Sure, you have end to end acceptance tests for all of the scenarios that you know about, but what if a scenario exists that you didn’t think of?

We can come up with any number of excuses for why bugs happen in production. But what happens when a bug could cause a big problem?

I’m in this situation right now because the relatively large code change I’m implementing could impact how much money we charge our customers. The code I’m writing takes in some input files from a third party and processes them. We could have a big problem if someone gets overcharged or undercharged, or even worse, not at all. There are lots of things that can go wrong. I have a lot of good acceptance tests for my code, so I have good test coverage for the scenarios that I know. What I worry about is the scenarios that I don’t know, or what could cause my code to not get called at all. Because of this, I have to think past the traditional ways that I usually test things.

Searching for test cases

I did a lot of analysis on the data that my code is going to consume. I even wrote some small apps and SQL queries that will parse historical data and look for different combinations of data, and used that to come up with the test cases. What’s tricky is that some of the scenarios do not happen very often, so that means I need to do more digging to find them. At some point, this can become tedious, but in my case it’s worth it.

Watching for unexpected scenarios

Thanks to my data analysis, I have a list of expected scenarios that I’ve seen from past data. In addition to writing tests for all of these scenarios, I’m also writing some queries that will check for evidence that some unexpected scenario happened in production, and I’m running these queries every day. By doing this, I’ll be aware of any potential changes in how the source data comes in, and I also avoid having to write acceptance tests for scenarios that probably aren’t going to happen.

Throw exceptions when you find unexpected scenarios

Not only do I have queries to check for unexpected scenarios, I also have inline checks that will cause the process to stop and throw an exception if I encounter specific unexpected scenarios that could cause an issue, especially when the issue would not otherwise be obvious (in other words, it wouldn’t cause the system to fail, but the system might give me incorrect results). In many cases, it’s a waste of time to discuss, implement, and test some edge cases that is very unlikely to ever happen, but I at least want someone to know if by chance that happens. Now if you’re writing a UI for a website, you might not have the luxury of being able to do this, but when you’re just processing backend files, you can get away with things like this.
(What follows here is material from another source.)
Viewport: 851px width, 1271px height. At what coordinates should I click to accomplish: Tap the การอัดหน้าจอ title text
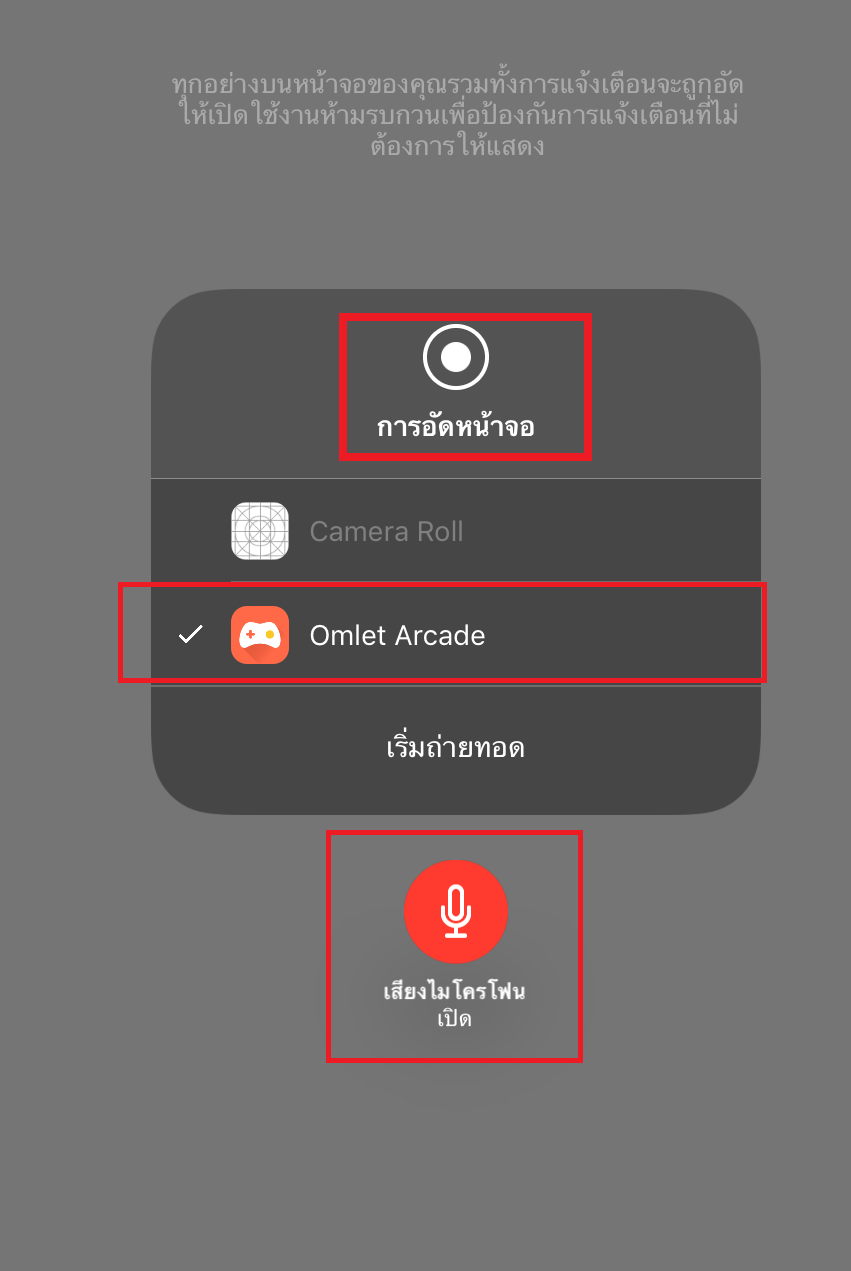[x=455, y=428]
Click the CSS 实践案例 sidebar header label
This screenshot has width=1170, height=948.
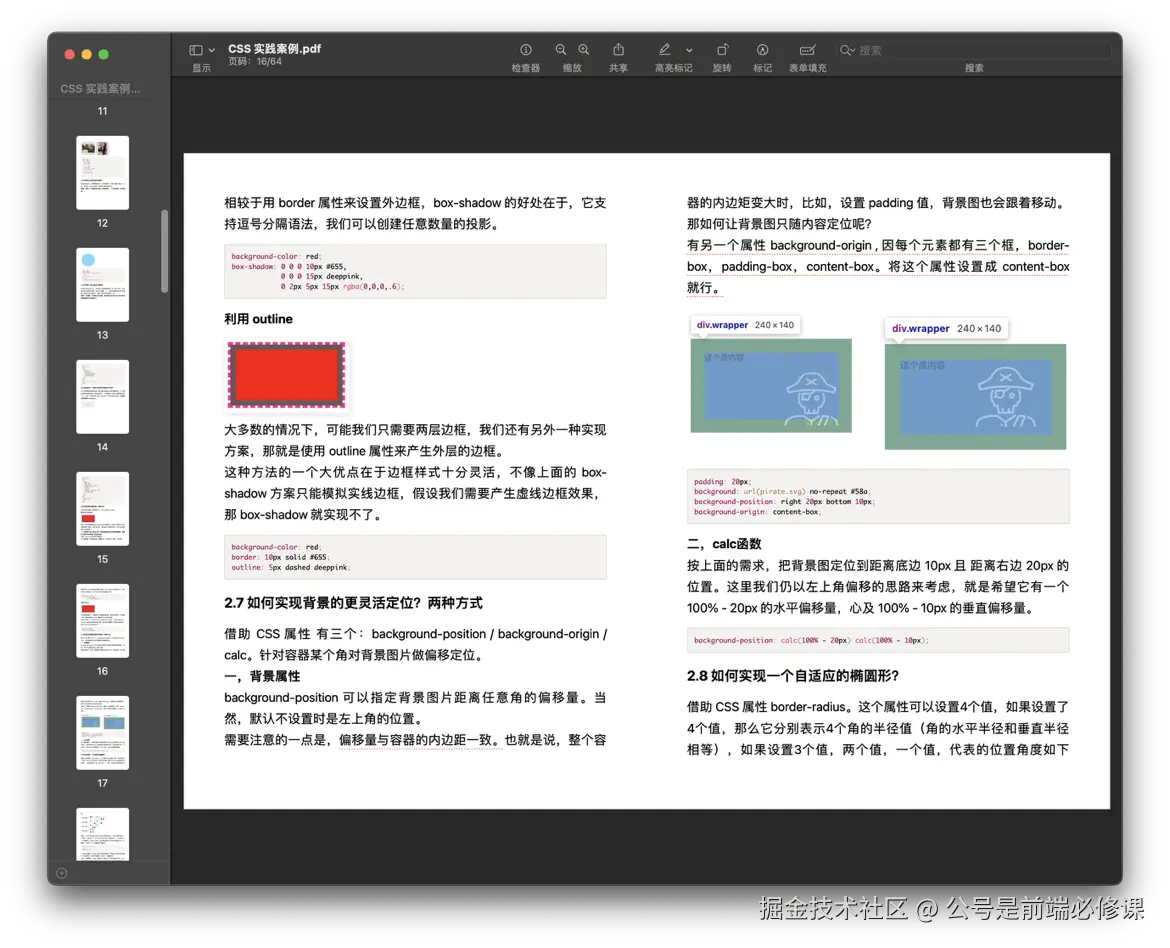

Parallel testing against production data

We have a test environment set up with 2 databases – one has 2 day old production data and one has 1 day old production data. We restore these databases from backups every morning and then run in all of the files from 2 days ago into the 2 day old environment, then we compare the results with what’s in the 1 day old database, and theoretically everything should match. There are always exceptions, especially when you have data that was modified by a user after it was created in the database, but this allows me to easily check almost every column on a database table and see that the results from my process match what is currently in production. This has been a huge lifesaver, not only in finding bugs in my process, but for finding unknown scenarios, and for finding bugs in other related processes as well. People have a lot more confidence in your work when you’re able to show tangible proof that your system is working the same as what’s in production.

Writing audit queries that validate the process end to end

In addition to the queries that check for unexpected data, I also have queries that validate that any data received at the beginning of the process will have some resulting output. I need to make sure that the process isn’t silently failing or is failing in a way that I don’t expect.

Checking logs

Hopefully your app logs exceptions somewhere, so as a last resort you should always check for any fallout in the logs.

A different thought process

I find this way of thinking to be a different thought process when it comes to testing. I’m moving past the mechanics of testing (what are my test cases, what tests am I going to write, how can I mock this class, etc.), and trying to find whatever means necessary to not break stuff. Sometimes this is done with automated tests, manual tests, inline sanity checks, writing exploratory code to help me discover scenarios, or some form of production monitoring. The latter three are where I’ve found I’m doing things in a way that I haven’t always done before.

I think the shift in mindset partly comes from owning the responsibility for a feature. At one point a long time ago, I wanted to get my code to work and let QA test it and find bugs. Then I moved to wanting my code to work and wanting to come up with a way to test it. The next step in the progression for me is finding ways to be able to make large changes to the code, not break stuff, and ensure that everything will work with no impact to the business. In each step in the progression, I’m starting to look at the problem at a larger scale and looking at business value and business impact instead of just technical concerns.